After countless petitions and a national uproar, the federal government has decided to abandon its plans to kill 45,000 wild horses.
The Bureau of Land Management (BLM) Horse and Burro Advisory Board originally voted 8-1 to euthanize the horses that they claim were threatening ecosystems and wild animal populations. They say that after the horse population reaches 27,000 it starts to affect the surrounding environment.
The 45,000 horses that were planned to be killed were rounded up from lands mostly in the western United States. Normally the BLM search for people to adopt the horses, but if they are unable to find them homes the horses are euthanized or sold to companies that will slaughter them.

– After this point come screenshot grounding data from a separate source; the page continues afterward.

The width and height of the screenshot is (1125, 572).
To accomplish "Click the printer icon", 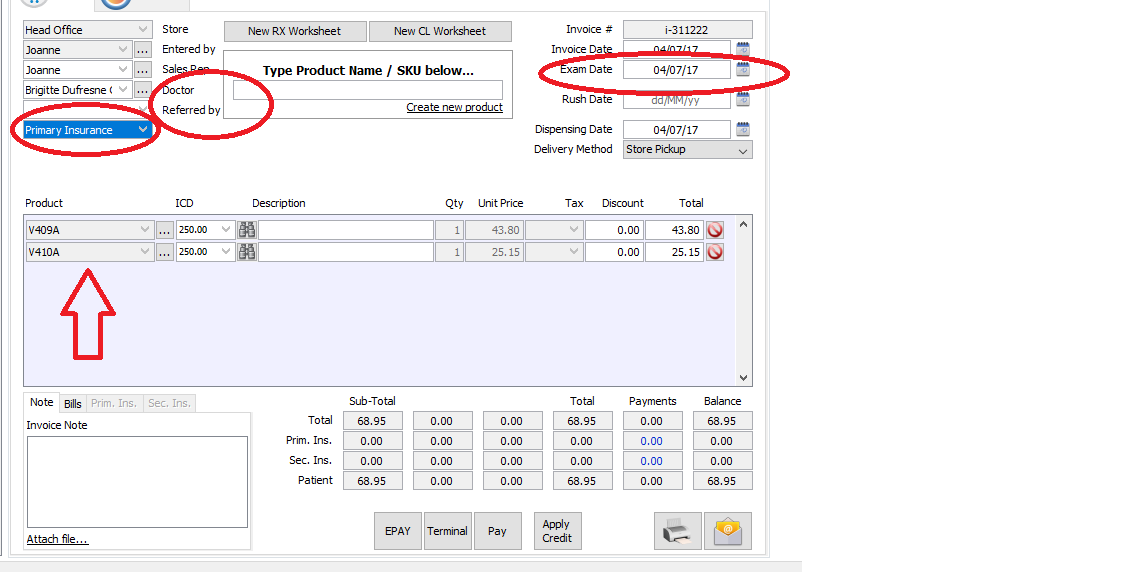I will coord(677,531).
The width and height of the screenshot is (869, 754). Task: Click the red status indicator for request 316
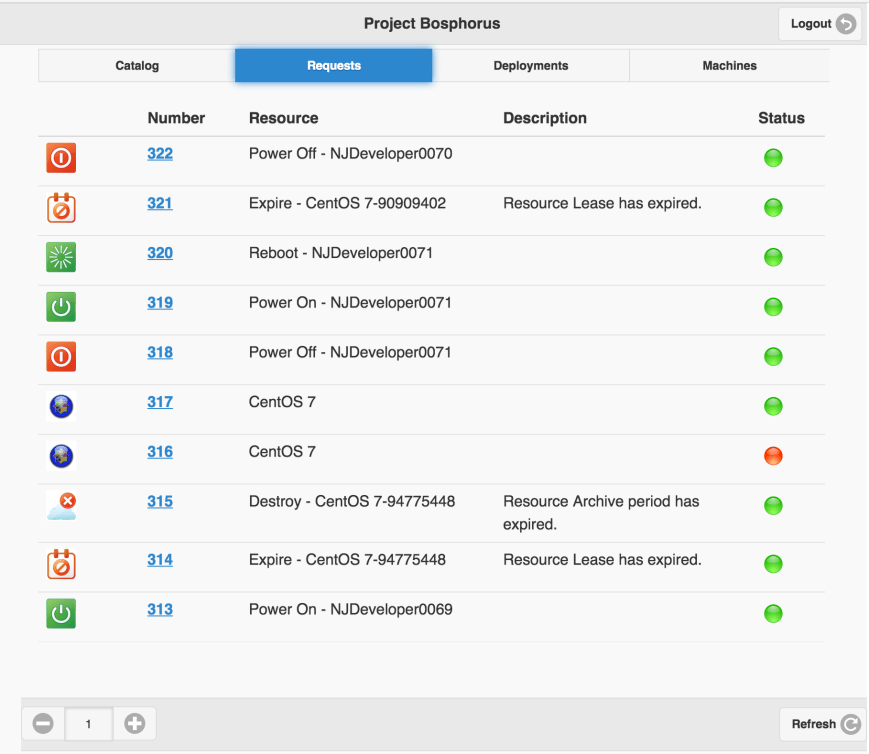[x=773, y=456]
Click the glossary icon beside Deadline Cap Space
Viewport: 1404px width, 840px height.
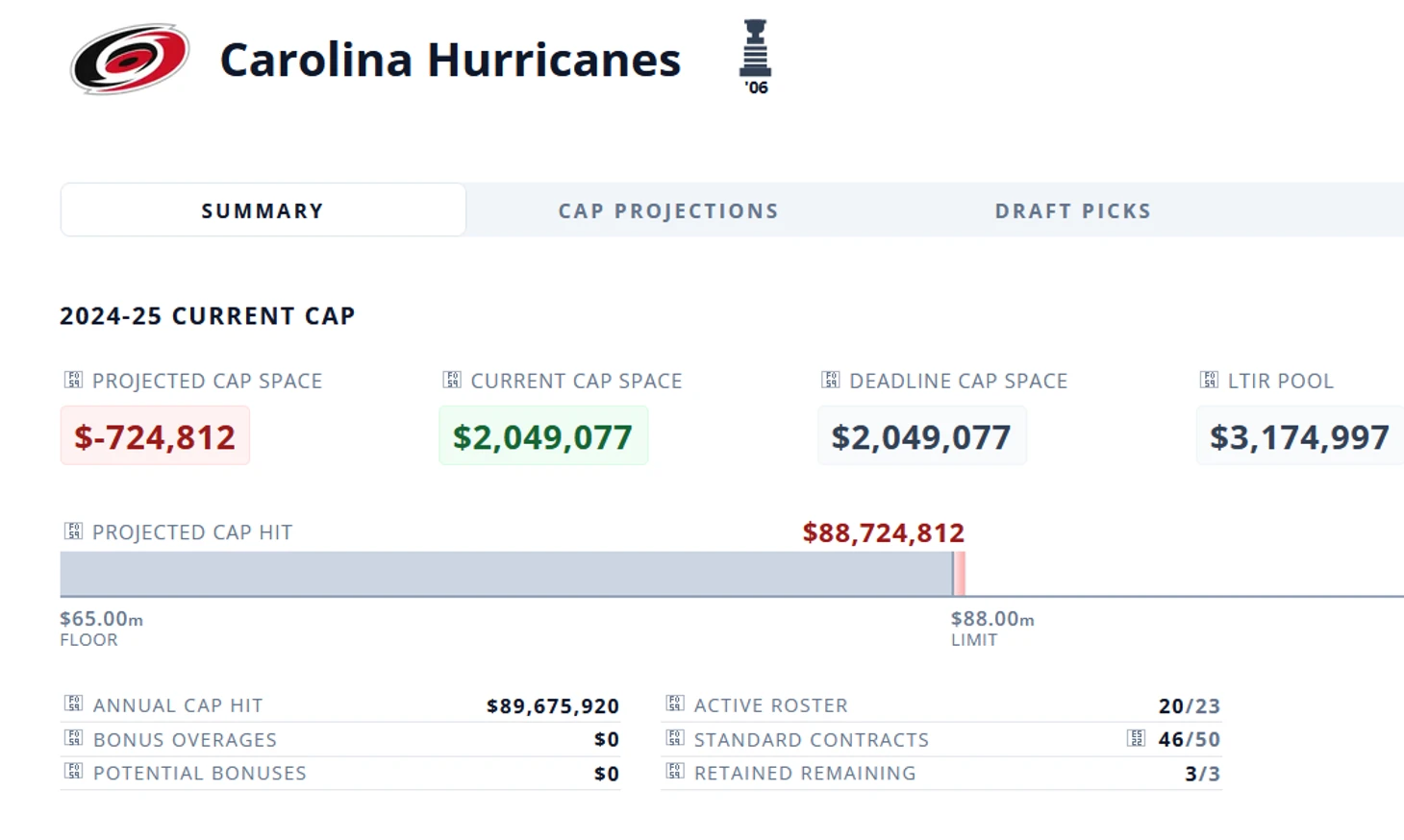coord(831,381)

$49 million a year goes towards housing and caring for the wild horse population. BLM officials say they often struggle to find people to adopt the horses and therefore have to use the funds to maintain corrals and pasturelands for the animals. Much of the cost goes towards paying private contractors to house the animals in their facilities.
The Humane Society of the United States says that there are better, more humane, ways of controlling the wild horse populations, most notably through birth control administration which they are “ready to implement” at any time. The BLM claims although this is possible, it is difficult because the drug wears off after two years.
Tom Gorey, a spokesman for the bureau, said in an email that the agency will “continue its current policy of caring for unadopted or unsold wild horses and burros” and will “not sell or send any animals to slaughter.”